Researchers from the Nanoelectronics Research Institute (NeRI) and the National Institute of Advanced Industrial Science and Technology (AIST) have developed a graphene transistor with a new operating principle, in collaboration with Innovation Center for Advanced Nanodevices (ICAN) and the National Institute for Materials Science (NIMS).
In the developed transistor, two electrodes and two top gates are placed on graphene and graphene between the top gates is irradiated with a helium ion beam to introduce crystalline defects. Gate biases are applied to the two top gates independently, allowing carrier densities in the top-gated graphene regions to be effectively controlled. An electric current on/off ratio of approximately four orders of magnitude was demonstrated at 200 K (approximately −73 °C). In addition, its transistor polarity can be electrically controlled and inverted, which to date has not been possible for transistors. This technology can be used in the conventional production technology of integrated circuits based on silicon, and is expected to contribute to the realization of ultra-low-power-consumption electronics by reducing operation voltage in future.
In recent years, the increase in power consumption associated with the spread of mobile information terminals and the progress in IT devices has become a concern. Societal demand for reduction of the power consumed by electronic information devices is increasing. Although attempts at reducing the power consumed by large-scale integrated circuits (LSIs) have been advanced, the conventional transistor structure is considered to have inherent limits. Meanwhile, electron mobility of graphene, which represents the ease of electron movement, is at least 100 times larger than that of silicon. It is also expected that graphene can be used to resolve the problems of the inherent limits of silicon and other materials.

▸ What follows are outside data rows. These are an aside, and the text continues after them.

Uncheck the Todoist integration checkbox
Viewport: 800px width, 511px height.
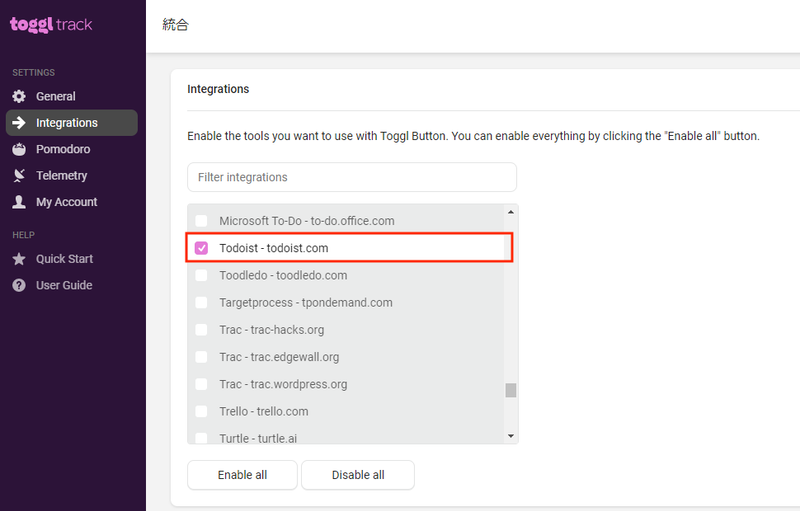coord(201,248)
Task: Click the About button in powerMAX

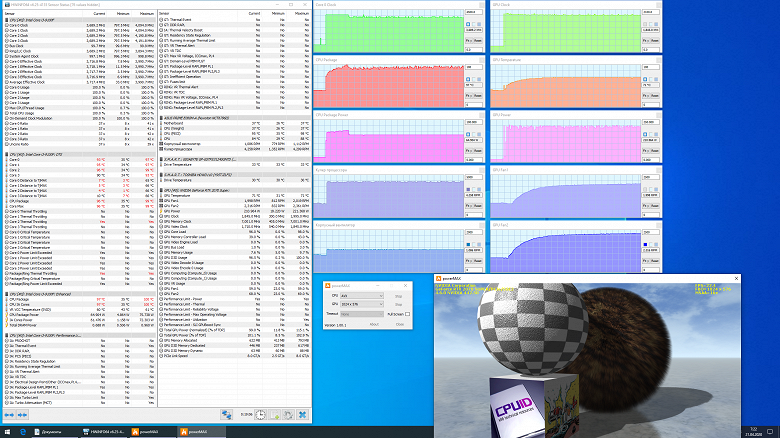Action: 375,325
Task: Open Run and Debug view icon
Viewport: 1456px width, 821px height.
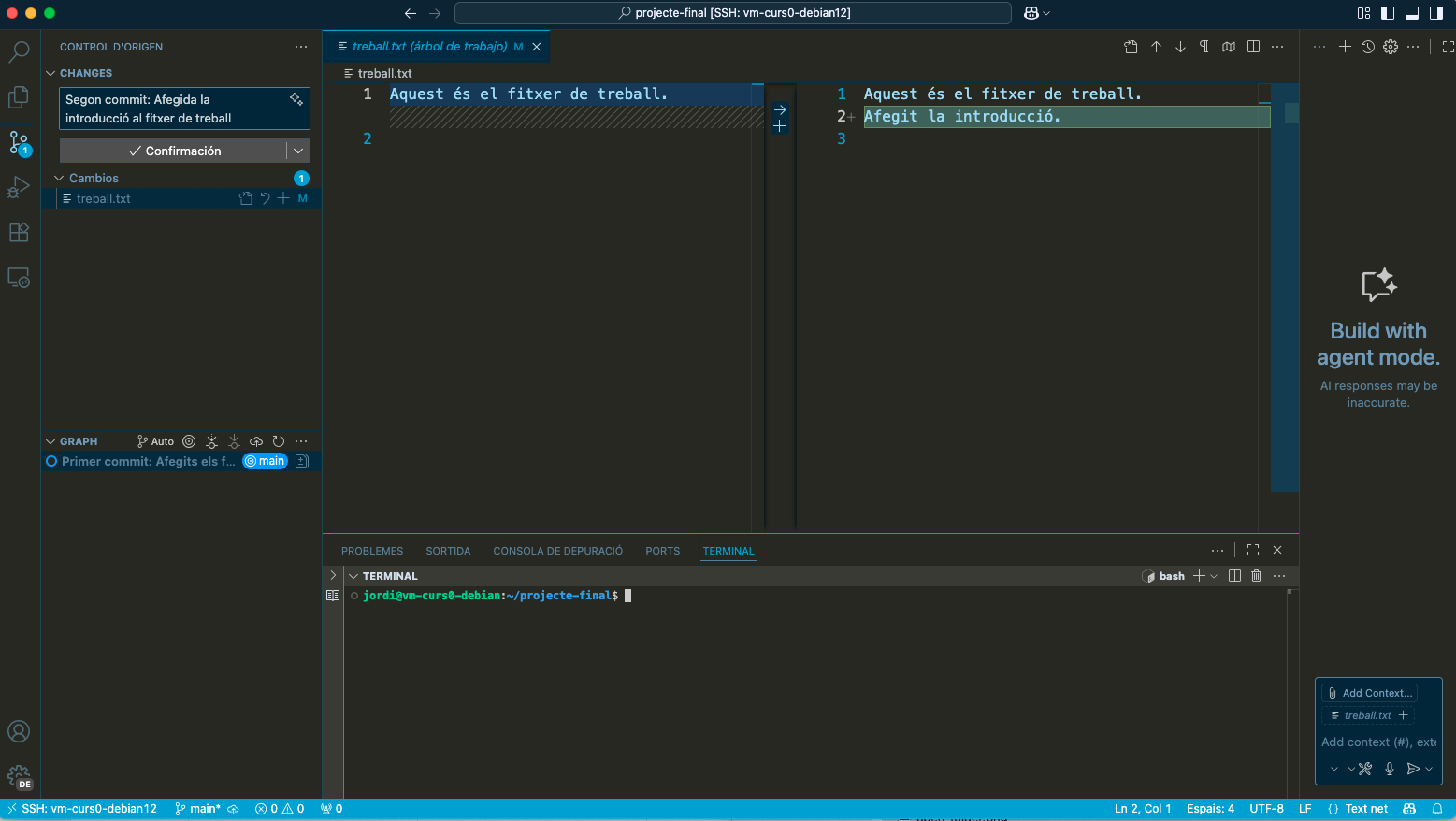Action: coord(19,188)
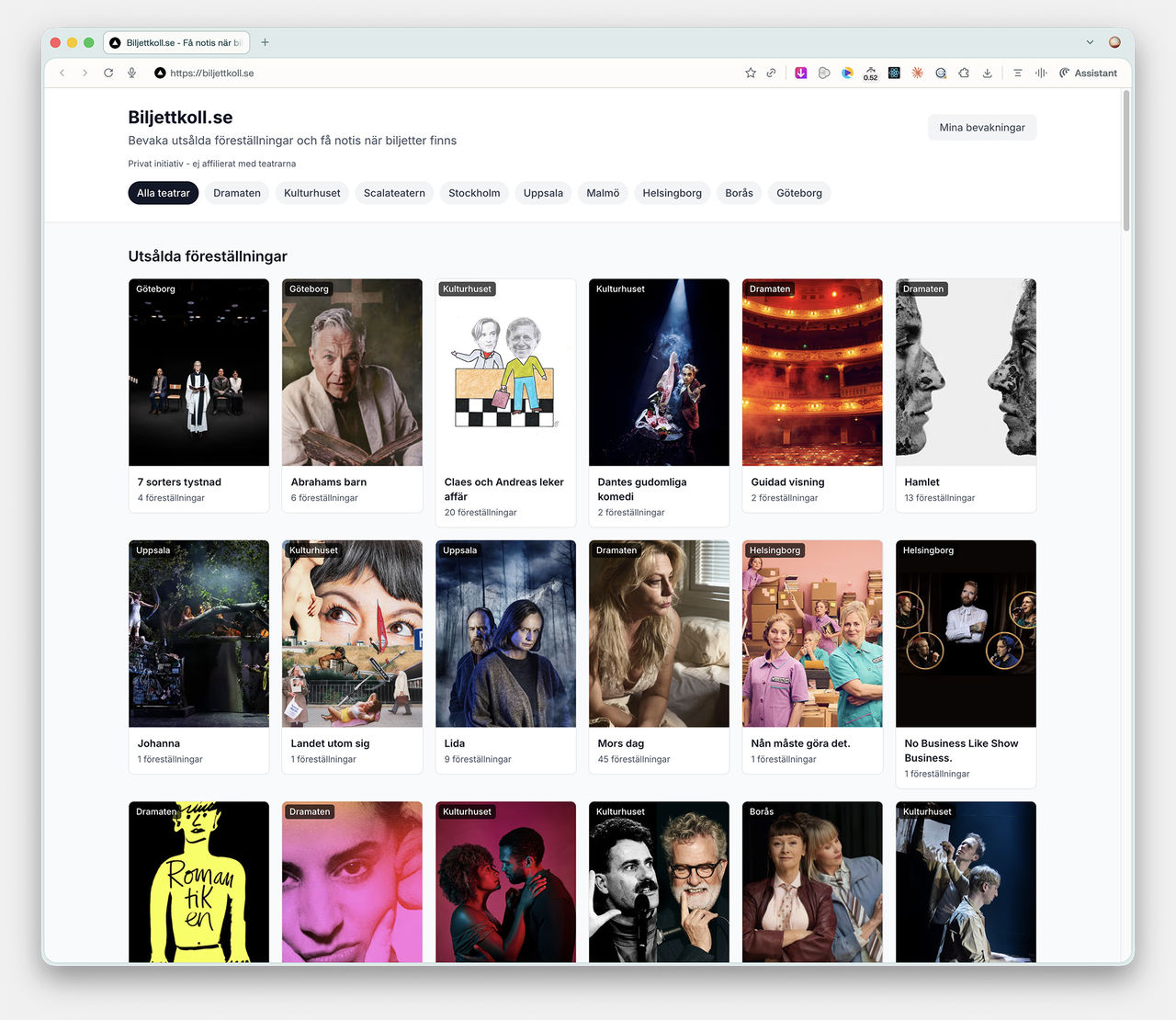
Task: Open Mina bevakningar
Action: [x=981, y=128]
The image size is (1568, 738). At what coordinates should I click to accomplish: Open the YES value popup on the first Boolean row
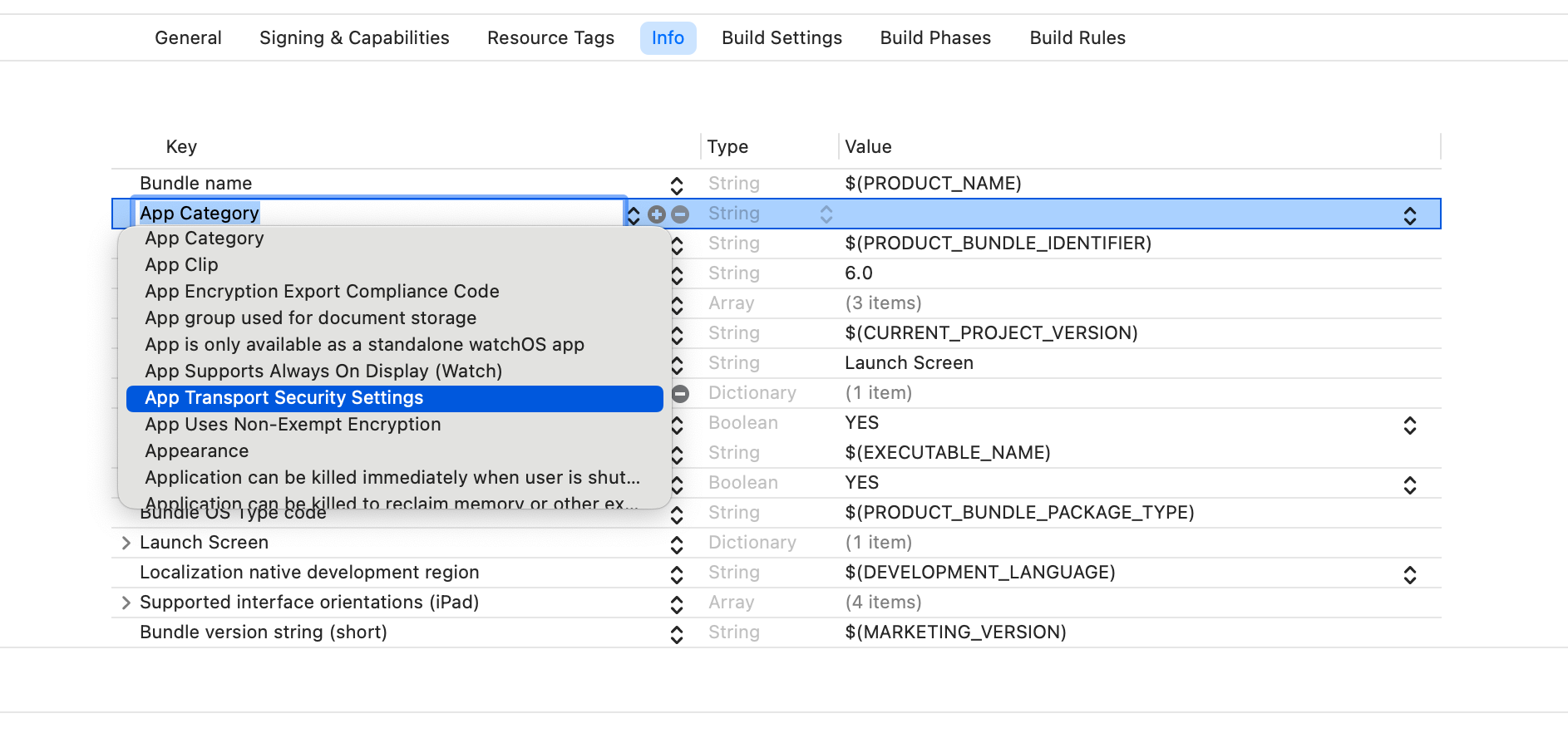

Therefore, graphene has the potential to remove the obstacle to reducing the power consumed by LSIs, and it is expected that graphene will be used as a material for ultra-low-power-consumption transistors of the post-silicon age that utilize new functional atomic films.
However, when graphene is used in a switching transistor, electric current cannot be sufficiently interrupted, because graphene has no band gap. Also, although there is technology for forming band gaps, electron mobility decreases when the band gap required for switching is formed. Therefore, a graphene transistor with a new operating principle that can perform the switching operation effectively with a small band gap is required.
In order to demonstrate the transistor operation of the new operation principle, a transistor was fabricated by forming source and drain electrodes and a pair of top gates on a single-layer graphene isolated from graphite. An appropriate dose of helium ions was applied between the top gates to make a helium ion irradiated channel and the outer unnecessary graphene was irradiated with a heavy dose of helium ions to make it an insulator. As a result, the transistor channel is 20 nm in length and 30 nm in width.
On/off operation of the fabricated transistor was performed at the low temperature of 200 K (approximately −73 °C). The source and drain terminals were applied with biases of −100 mV and +100 mV, respectively. The gate bias of the drain-side gate was fixed at −2 V, and that of the source-side gate was swept from −4 V to +4 V and the electric current flowing between the source and drain electrodes was measured. An on/off ratio of approximately four orders of magnitude was observed.
In the developed transistor, the on state or off state is controlled according to whether the polarities of the voltages applied to the two top gates are the same or different. Therefore, by fixing one gate bias and changing its polarity, it is possible to control whether the transistor operation by sweeping the other gate voltage is n-type or p-type. In the present experiment, voltages of −100 mV and +100 mV were applied to the source and drain terminals, respectively.
The researchers are aiming to realize CMOS operation in which transistor polarities can be changed through electrical control. They are also aiming to create a device prototype using a large-scale wafer with graphene synthesized by the CVD method (chemical vapor-phase deposition method). At the same time, efforts to achieve higher-quality graphene will be made in order to improve the on/off ratio of electric current at room temperature and carrier mobility.